Bangladesh police on Monday removed stringent security stationed around opposition leader Khaleda Zia's office in Dhaka, ending her forced confinement after 16 days, amid renewed deadly political unrest.
Authorities had ordered the former two-time premier confined to her office to prevent her spearheading anti-government protests as part of opposition efforts to force the downfall of Prime Minister Sheikh Hasina.
"We've withdrawn the additional security from her office after midnight," local police chief Rafiqul Islam told AFP, adding that Zia was now free to leave.

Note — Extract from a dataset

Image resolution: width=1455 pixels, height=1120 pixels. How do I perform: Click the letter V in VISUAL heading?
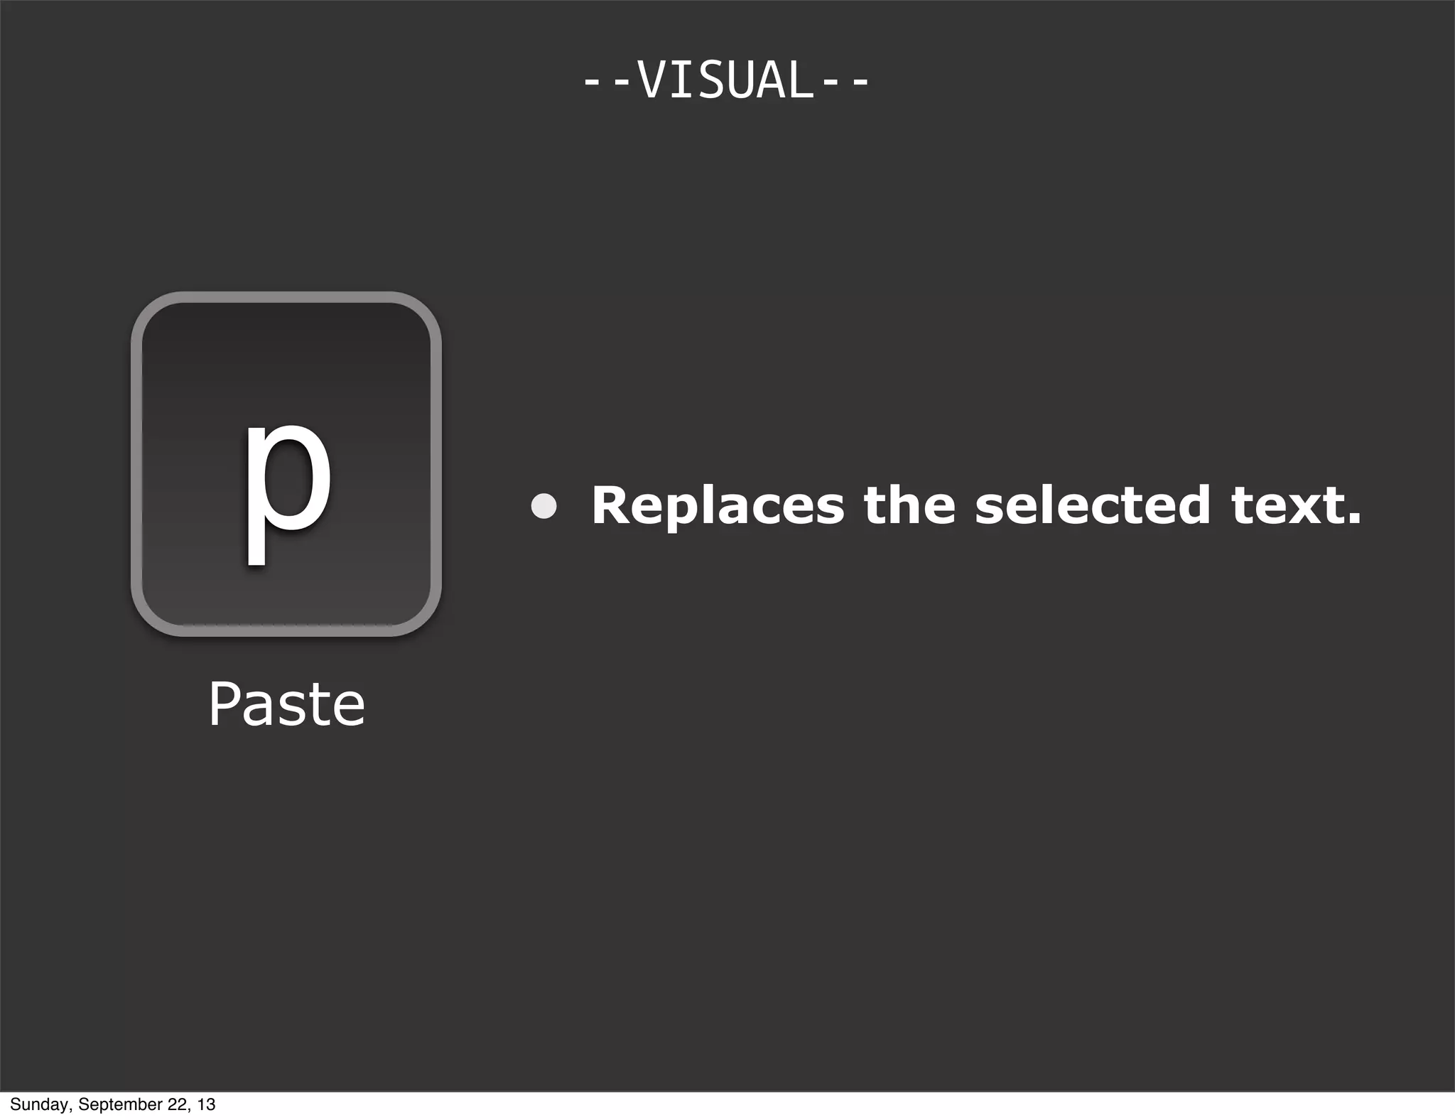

Two police vans and a water cannon parked outside Zia's office in Dhaka's upmarket Gulshan district have also been removed, he said.
The siege at her office sparked a renewed upsurge in political unrest around the country that left 27 people dead.
Zia called a nationwide transport blockade during the siege, with opposition activists firebombing buses, cars and lorries and police retaliating by firing bullets and tear gas.
A spokesman for Zia's opposition Bangladesh Nationalist Party (BNP) confirmed that police had withdrawn from her office overnight but vowed to continue the transport blockade.
"At the moment, there is no security outside her office," Sayrul Kabir Khan said.
Zia wants Hasina to call fresh elections after last year's controversial poll boycotted by opposition parties and marred by deadly violence.
The United States, Britain and the European Union have expressed concern over the latest unrest with the EU, the nation's biggest export destination, urging Hasina's government and the opposition to hold talks to resolve the crisis.